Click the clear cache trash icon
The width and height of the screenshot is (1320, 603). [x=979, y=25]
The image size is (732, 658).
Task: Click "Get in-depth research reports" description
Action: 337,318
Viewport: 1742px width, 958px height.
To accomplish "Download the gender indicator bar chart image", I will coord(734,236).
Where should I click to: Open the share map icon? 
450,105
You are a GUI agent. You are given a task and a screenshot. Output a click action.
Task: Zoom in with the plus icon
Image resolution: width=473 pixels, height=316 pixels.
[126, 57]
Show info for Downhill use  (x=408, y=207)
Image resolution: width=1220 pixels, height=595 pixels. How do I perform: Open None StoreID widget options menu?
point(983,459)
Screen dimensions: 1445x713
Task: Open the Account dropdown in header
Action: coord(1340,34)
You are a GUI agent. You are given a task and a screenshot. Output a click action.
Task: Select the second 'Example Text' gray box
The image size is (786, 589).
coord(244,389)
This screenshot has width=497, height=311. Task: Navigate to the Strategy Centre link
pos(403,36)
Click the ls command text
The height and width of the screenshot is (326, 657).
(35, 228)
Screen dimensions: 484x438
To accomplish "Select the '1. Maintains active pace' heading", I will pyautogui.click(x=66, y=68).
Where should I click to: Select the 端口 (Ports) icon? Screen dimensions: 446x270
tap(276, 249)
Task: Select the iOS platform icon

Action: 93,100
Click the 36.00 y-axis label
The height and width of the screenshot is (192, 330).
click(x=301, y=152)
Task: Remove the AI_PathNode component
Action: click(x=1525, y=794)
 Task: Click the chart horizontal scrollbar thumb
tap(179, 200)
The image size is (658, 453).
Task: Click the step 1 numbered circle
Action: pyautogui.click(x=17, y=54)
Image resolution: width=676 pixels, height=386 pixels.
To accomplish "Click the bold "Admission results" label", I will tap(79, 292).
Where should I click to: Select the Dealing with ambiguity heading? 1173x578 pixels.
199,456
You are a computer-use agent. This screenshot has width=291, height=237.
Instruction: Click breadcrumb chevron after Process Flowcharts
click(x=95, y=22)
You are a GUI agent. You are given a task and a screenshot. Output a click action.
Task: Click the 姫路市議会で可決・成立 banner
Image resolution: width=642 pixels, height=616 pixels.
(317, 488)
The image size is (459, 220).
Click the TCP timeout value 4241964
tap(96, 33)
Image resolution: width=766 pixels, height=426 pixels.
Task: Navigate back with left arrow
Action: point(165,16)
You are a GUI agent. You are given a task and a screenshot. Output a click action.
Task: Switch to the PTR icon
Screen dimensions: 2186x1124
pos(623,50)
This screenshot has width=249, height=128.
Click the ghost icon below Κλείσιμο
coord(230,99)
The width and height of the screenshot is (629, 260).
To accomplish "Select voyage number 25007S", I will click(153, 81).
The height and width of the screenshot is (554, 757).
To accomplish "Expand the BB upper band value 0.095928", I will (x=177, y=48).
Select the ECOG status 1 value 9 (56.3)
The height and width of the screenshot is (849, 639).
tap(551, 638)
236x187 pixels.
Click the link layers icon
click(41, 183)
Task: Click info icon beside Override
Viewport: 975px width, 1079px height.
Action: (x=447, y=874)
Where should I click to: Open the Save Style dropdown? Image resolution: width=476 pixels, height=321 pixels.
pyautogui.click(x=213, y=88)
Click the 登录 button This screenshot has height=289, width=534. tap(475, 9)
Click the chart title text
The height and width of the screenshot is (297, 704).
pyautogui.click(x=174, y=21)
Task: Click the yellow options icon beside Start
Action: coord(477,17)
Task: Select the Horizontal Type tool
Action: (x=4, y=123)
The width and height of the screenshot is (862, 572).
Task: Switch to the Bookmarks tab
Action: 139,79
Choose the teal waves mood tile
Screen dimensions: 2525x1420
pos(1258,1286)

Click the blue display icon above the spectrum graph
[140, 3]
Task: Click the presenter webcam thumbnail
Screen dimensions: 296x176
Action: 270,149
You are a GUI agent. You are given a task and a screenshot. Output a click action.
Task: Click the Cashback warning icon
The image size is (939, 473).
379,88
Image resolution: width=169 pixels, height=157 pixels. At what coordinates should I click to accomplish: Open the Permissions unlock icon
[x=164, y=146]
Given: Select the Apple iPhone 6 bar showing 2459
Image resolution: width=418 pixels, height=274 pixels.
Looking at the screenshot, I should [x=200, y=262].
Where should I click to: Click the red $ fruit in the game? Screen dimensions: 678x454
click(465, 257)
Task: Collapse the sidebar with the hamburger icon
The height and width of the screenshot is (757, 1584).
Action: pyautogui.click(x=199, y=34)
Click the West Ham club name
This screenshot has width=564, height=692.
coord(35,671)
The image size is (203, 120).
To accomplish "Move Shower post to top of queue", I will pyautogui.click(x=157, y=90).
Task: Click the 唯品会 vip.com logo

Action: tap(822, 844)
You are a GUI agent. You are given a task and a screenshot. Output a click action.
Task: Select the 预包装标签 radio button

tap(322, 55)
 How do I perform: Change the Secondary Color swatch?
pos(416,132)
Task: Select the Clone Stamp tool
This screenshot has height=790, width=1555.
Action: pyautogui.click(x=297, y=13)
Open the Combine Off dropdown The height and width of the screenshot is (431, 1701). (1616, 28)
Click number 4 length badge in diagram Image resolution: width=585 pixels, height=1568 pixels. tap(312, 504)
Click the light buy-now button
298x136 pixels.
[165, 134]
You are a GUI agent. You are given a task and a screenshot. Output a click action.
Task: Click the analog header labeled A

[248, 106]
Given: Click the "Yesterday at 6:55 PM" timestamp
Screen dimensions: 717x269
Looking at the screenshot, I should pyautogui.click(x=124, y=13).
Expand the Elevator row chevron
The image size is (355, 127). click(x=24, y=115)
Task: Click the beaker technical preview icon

※ ※ ※

## Exercise aim
Copy the records above word for word, starting with the first line and ending after the line that contains "I will coord(734,236).".

## Problem solution
Click the clear cache trash icon
The width and height of the screenshot is (1320, 603). [x=979, y=25]
The image size is (732, 658).
Task: Click "Get in-depth research reports" description
Action: 337,318
Viewport: 1742px width, 958px height.
To accomplish "Download the gender indicator bar chart image", I will coord(734,236).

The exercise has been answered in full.